Trends in Biotechnology, 2003

Um dos avanços mais ambicionados prende-se com a possibilidade de transplantar protótipos de órgãos oriundos não de um dador mas das células-tronco do paciente, o que poderia solucionar problemas como o risco de transmissão de doenças, a incompatibilidade imunológica e, por conseguinte, a imunossupressão. Matar-se-iam, assim, dois coelhos de uma cajadada: menos tempo de espera e despesas de saúde pública; mais qualidade de vida.

Uma empresa russa de biotecnologia, a 3D Bioprinting Solutions, anunciou um projeto que tem em marcha para reproduzir órgãos do corpo humano. Por outro lado, a Organovo (a primeira empresa de bioimpressão 3D, fundada em 2007) estima que dentro de duas décadas será possível criar órgãos completos. Porém, se os cirurgiões já executaram transplantações bem-sucedidas de diversos tecidos planos (pele e cartilagem) ou de órgãos ocos e tubulares (uretra, bexiga, vagina), produzidos em laboratório, não é menos verdade que órgãos sólidos como o fígado, o pâncreas, o rim ou o coração acarretam um rol de complexos desafios no âmbito da engenharia de tecidos. Entre eles, a incapacidade técnica de reconstruir a arborização vascular que os compõem.
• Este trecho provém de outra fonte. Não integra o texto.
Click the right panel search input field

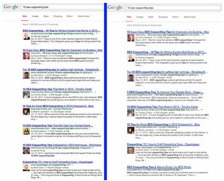click(x=174, y=8)
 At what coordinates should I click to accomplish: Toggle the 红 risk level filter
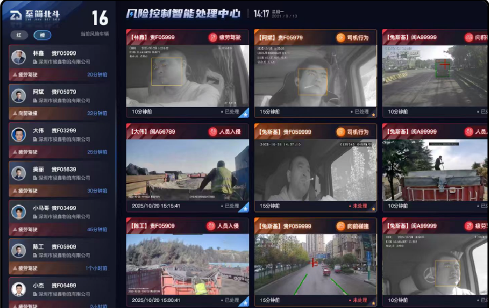coord(19,35)
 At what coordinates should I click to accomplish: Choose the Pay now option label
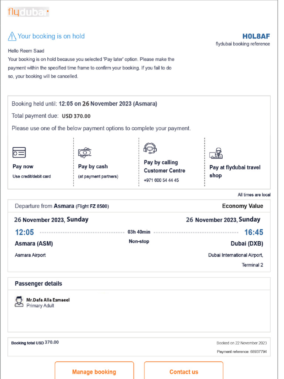coord(23,167)
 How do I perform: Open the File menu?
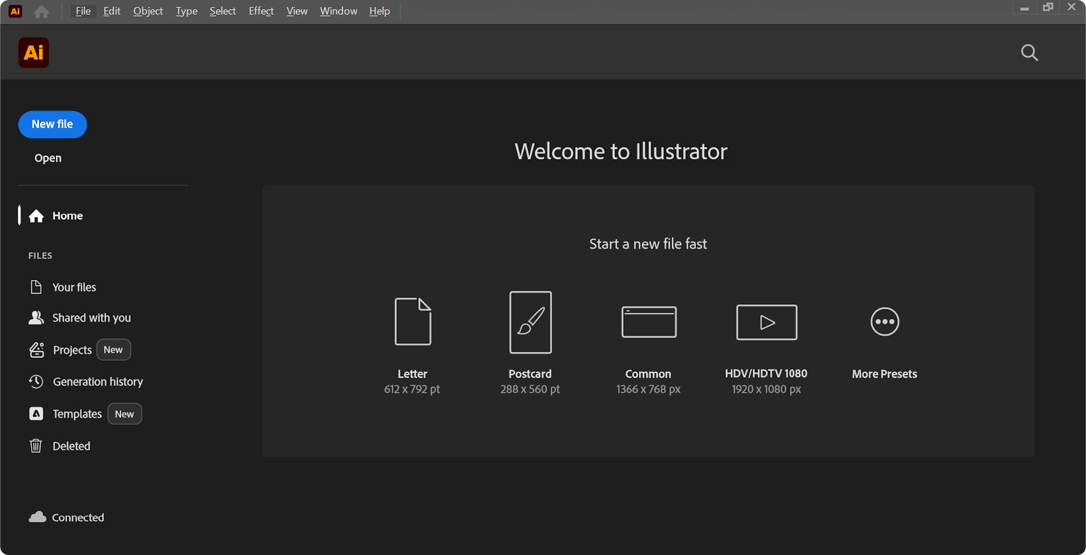pyautogui.click(x=82, y=11)
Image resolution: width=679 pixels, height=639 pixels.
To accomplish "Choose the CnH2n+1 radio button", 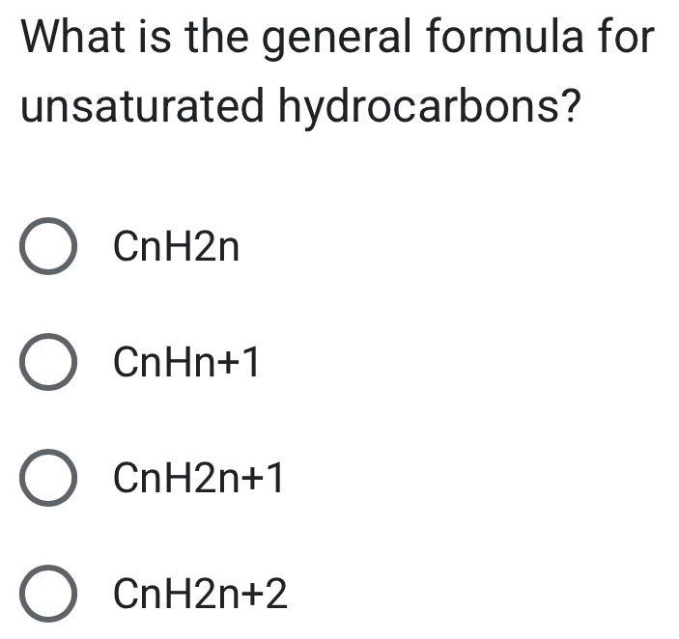I will [48, 479].
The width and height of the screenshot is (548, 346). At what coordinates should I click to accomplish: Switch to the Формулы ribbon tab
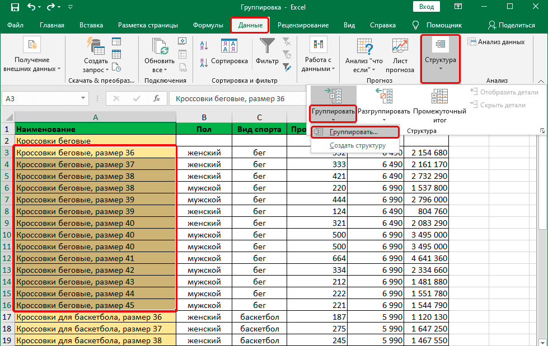208,25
organovo-logoAqui, o Dr. Forgacs (fundador científico da Organovo) introduz uma mudança de paradigma: em vez de se pretender replicar a intrincada arquitetura dos órgãos humanos, ele sugere que se concebam estruturas biológicas funcionalmente equivalentes. Como os mini-órgãos, microestruturas capazes de desempenhar funções vitais (ex.: secreção de insulina), trabalhando cooperativamente com o órgão lesado.

Por outro lado, e se a bioimpressão “imprimisse” uma nova pele diretamente sobre lesões e queimaduras? Investigadores da Wake Forest School of Medicine (Carolina do Norte, EUA) desenvolveram um laser que, ligado à bioimpressora, é capaz de produzir um mapa topológico tridimensional da ferida, determinando o seu tamanho e profundidade. Espera-se que esta tecnologia – capaz de, entre 20 a 30 minutos, sarar uma ferida de dimensões 10 x 10 x 1 cm – possa ser testada em ensaios clínicos no prazo de um a dois anos; no espetro de indivíduos a que se destina sobressai a população diabética e idosa. Outra aplicação que surtirá um impacte económico inegável no setor da indústria farmacêutica radica na possibilidade de fabricar tecidos humanos tanto para a pesquisa/desenvolvimento de novas drogas como para testar a sua toxicidade. É este, de resto, o objetivo da Biobots, no mercado desde 2015: imprimir tecidos e órgãos humanos em miniatura que ponham fim aos testes nos animais.

O progresso na tecnologia de bioimpressão 3D dependerá de uma rede interdisciplinar que contemple o contributo de anatomistas, biólogos, matemáticos, engenheiros de computação, de automação e de robótica. Não menos importante são as problemáticas que esta aliança entre medicina e bioengenharia suscitará no foro ético. Que regulamentos deverão ser implementados para preservar a segurança dos doentes? Que critério vigorará sobre a transplantação de órgãos artificiais, quando a ciência não for mais um obstáculo? Que repercussões se poderão fazer sentir na esperança média de vida, e no mercado negro de órgãos? Poderá a bioimpressão 3D potenciar o surgimento de um novo tipo de super-humano?